Great reconciliations and other audit stories

My first audit job was John Brown Engineering.  Sadly no longer with us, in the eighties the company made gas turbines.  It used to make ships.  The QE2 was built in the John Brown yard in 1967.  The leader of our audit team had been taken to the launch as a little girl.  When I audited it, the company made just the turbines that had once powered the ships.

The John Brown audit was also the first for my firm, having just landed the client.  No one on the audit team knew anything about the company.  As a result, I had much more freedom than would be normal for a first year on his first audit.

One of my audit tests was to match sales invoices to shipping notes.  The shipping department was at the other end of the factory from the administrative offices.  It was a 15-minute walk through the whole manufacturing process, starting with completed turbines being commissioned and finishing up where they fabricated the steel frames the turbines were housed in.  The different sights and smells as I walked through that factory stay have stayed with me these last 30 years.

The shipping department consisted of an outer office with three clerks and an inner office where the shipping manager sat.  When I arrived, the shipping manager ushered me in.  From the way he was acting I could tell he thought I was someone important, even though I was only twenty, and my presence was unsettling.  I formed the impression it was a rare event for an auditor to make his way to this corner of the building.

I explained that I had a sales invoice and would like to see the associated shipping documentation which I understood to be in the Lever Arch file.  He took me to the outer office and gestured towards the far wall which from floor to ceiling was covered in files.  ‘Which one?’ he said.  Not wishing him to think I was a pushover I gave him a look and in a sharp voice said ‘The Lever Arch one.’  He looked confused and replied ‘They are all lever arch files’.  Reader, I didn’t know what a lever arch file was.  I assumed ‘Lever Arch’ must be a type of shipping method.  I did know it referred to a type of stationery.

This is what auditing is like.  Most of the time, you have no idea what is going on.  You are dealing with people who have worked for a company for years while you are there for a few days.

My favourite auditing task was stock-taking.  It gives real insight into the heart of the business.  My favourite stocktake was at a bus company.  Standing on top of the depot roof, I counted the number of buses in the yard.  It wasn’t difficult.  My worst stock-take was at a nuts and bolts wholesaler in the early evening of 31st December.  The lads had obviously started celebrating Hogmanay earlier in the day and didn’t hide their resentment at wheeling in trolleys full of nuts and bolts for me to count.  Luckily for me, these were the sort of nuts and bolts used to hold buildings and bridges together.  They were huge and didn’t tale long to count.

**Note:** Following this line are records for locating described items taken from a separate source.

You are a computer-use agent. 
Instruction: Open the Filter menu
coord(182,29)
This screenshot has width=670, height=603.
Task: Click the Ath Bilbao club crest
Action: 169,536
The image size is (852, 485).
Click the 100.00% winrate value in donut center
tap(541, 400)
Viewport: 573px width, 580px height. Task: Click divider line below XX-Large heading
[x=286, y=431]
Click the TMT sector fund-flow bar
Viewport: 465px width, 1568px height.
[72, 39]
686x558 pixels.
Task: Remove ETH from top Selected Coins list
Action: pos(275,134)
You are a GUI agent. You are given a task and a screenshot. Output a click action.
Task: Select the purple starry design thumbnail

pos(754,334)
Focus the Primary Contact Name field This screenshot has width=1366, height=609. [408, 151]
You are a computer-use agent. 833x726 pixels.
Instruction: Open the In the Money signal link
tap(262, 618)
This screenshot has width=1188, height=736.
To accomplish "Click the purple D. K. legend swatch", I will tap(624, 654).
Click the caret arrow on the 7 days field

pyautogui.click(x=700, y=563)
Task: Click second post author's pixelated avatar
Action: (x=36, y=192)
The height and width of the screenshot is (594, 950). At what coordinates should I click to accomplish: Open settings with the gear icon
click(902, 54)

How easy or difficult an audit is depends on how well a company maintains its books.  My most challenging audit was at a double-glazing manufacturer where there had been a fire earlier in the year.  The company’s paper records were completely destroyed and, although their systems had been restored from a computer back-up, some data was missing.  It was a chaotic situation where everyone was in jeans moving from portacabin to portacabin beside the charred remains of the offices.

My job was the bank reconciliation.  Normally the most straightforward job on any audit, this one took me three weeks.  As I struggled to reconcile the bank statement to the accounts, I wrote numbers all over pages and pages of notes.  Over three weeks I got closer and closer, narrowing the discrepancy.  Eventually, I had a Eureka moment.  I discovered a number I had scribbled in the corner of one of my workings which magically accounted for the remaining reconciling difference.  I was triumphant.  I had solved the puzzle.  My colleagues were congratulating me as I checked my figures.  Only then did I realise the number I had found was a phone number I had taken down earlier that day and had nothing to do with the bank account.

We never did fully reconcile the bank account on that audit, which was a concern because in theory even a small difference in the bank reconciliation could be hiding a big problem.

My favourite auditing story comes from John Brown Engineering again.  It was during a stock-take when I was waiting with a colleague for someone to show us some steel to count.  In walks a worker.  ‘Who are you?’ he says.  ‘Auditors.’ we reply.  ‘What the fuck’s an auditor?’ he asks.  Not waiting for a reply, he asked ‘Do you write reports?’  ‘Yes’ we said.